── PAGE TEXT ──

Boosting Memory Capacity And Performance While Saving Megawatts

Antonio Peña, senior researcher at the Barcelona Supercomputing Center, and his team in Spain have demonstrated how – without code modification – large data centers can increase application performance while saving megawatts of power per day plus run 100X to 10,000X larger AI inference jobs that can handle encrypted data.

“Our team is investigating how HPC applications and production computing environments can expand beyond the power and capacity limits of current DRAM technology,” says Peña. “Ideally, this means we have to achieve our results without modifying the application source code and even when running binary-only applications.”

The no code modification approach makes BSC framework extremely attractive because the reported runtime and power savings can be achieved by staff at individual cloud, enterprise, and HPC datacenters.

Intel Optane persistent memory, or PMEM for short, is based on 3D XPoint memory and is installed alongside DRAM DIMMs on the memory bus to create a two-level memory architecture. Using runtime library redirection, production HPC jobs can selectively allocate memory in hot-tier fast or warm-tier capacity memory:

The fastest is the hot tier DRAM DIMMs. The persistent memory comprises the capacity tier which can be configured for use in two different modes: Memory Mode and App Direct Mode.

───

• WHAT IS EXPECTED
Please answer these questions about the memory capacity text:
1. In which country is Antonio Peña's team based?
2. What memory technology is Intel Optane persistent memory based on?
3. What are the two modes in which the capacity tier can be configured?

── RAW DATA ──

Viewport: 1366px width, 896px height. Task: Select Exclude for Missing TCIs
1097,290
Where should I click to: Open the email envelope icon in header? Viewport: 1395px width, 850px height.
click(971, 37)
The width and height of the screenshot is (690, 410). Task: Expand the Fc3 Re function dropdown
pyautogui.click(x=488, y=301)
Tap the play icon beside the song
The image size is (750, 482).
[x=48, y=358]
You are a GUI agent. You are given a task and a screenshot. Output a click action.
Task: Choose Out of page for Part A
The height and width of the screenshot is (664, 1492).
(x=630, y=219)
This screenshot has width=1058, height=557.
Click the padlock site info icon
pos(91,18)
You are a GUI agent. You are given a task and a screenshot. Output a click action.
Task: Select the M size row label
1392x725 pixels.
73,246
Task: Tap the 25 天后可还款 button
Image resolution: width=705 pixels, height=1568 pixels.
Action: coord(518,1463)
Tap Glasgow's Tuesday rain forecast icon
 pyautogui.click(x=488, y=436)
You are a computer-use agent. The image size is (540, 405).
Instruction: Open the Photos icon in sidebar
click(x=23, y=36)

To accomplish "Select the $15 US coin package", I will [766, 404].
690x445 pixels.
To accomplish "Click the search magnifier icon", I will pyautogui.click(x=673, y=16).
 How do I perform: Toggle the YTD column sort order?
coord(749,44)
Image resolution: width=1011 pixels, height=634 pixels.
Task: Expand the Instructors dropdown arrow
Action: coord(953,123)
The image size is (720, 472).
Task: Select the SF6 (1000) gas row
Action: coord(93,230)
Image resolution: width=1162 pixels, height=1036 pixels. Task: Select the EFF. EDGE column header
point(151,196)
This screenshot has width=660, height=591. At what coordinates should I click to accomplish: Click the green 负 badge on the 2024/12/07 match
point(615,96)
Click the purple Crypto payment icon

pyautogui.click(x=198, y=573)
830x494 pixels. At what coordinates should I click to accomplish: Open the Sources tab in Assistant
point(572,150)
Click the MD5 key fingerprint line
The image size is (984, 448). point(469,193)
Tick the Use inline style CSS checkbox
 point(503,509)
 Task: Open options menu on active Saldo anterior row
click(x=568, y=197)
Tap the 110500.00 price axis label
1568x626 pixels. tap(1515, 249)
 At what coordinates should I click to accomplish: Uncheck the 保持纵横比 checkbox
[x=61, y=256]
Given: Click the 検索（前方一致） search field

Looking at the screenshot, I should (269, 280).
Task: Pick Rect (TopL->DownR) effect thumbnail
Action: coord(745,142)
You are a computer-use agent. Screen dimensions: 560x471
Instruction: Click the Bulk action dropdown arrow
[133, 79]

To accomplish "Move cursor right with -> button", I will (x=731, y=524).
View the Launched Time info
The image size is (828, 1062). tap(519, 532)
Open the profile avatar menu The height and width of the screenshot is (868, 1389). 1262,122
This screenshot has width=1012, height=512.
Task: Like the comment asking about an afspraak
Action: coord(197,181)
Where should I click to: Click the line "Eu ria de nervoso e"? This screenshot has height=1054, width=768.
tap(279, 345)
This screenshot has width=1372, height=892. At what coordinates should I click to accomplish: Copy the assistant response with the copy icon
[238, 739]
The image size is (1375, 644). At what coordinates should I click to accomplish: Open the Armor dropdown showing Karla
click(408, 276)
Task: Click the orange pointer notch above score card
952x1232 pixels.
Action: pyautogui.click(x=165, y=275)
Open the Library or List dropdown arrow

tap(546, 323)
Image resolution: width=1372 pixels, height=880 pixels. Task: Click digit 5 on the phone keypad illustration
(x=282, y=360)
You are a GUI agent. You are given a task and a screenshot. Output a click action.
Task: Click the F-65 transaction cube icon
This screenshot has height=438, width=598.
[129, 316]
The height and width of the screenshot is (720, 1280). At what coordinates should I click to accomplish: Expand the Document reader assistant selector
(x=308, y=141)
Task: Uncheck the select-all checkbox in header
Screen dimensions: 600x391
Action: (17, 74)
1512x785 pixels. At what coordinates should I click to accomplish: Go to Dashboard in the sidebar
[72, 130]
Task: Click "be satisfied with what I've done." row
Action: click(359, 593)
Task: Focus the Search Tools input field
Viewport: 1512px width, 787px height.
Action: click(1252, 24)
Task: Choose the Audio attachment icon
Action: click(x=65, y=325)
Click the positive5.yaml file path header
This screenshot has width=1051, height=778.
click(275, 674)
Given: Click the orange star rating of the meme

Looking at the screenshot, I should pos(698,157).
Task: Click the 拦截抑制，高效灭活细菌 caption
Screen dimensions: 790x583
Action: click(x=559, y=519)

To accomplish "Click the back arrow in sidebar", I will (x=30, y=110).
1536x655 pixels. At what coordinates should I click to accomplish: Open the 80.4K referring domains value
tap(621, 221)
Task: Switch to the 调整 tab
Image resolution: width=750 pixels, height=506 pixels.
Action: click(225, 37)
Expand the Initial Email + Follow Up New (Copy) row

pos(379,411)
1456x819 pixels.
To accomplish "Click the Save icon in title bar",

───

• PROBLEM SOLUTION
1. Spain
2. 3D XPoint memory
3. Memory Mode and App Direct Mode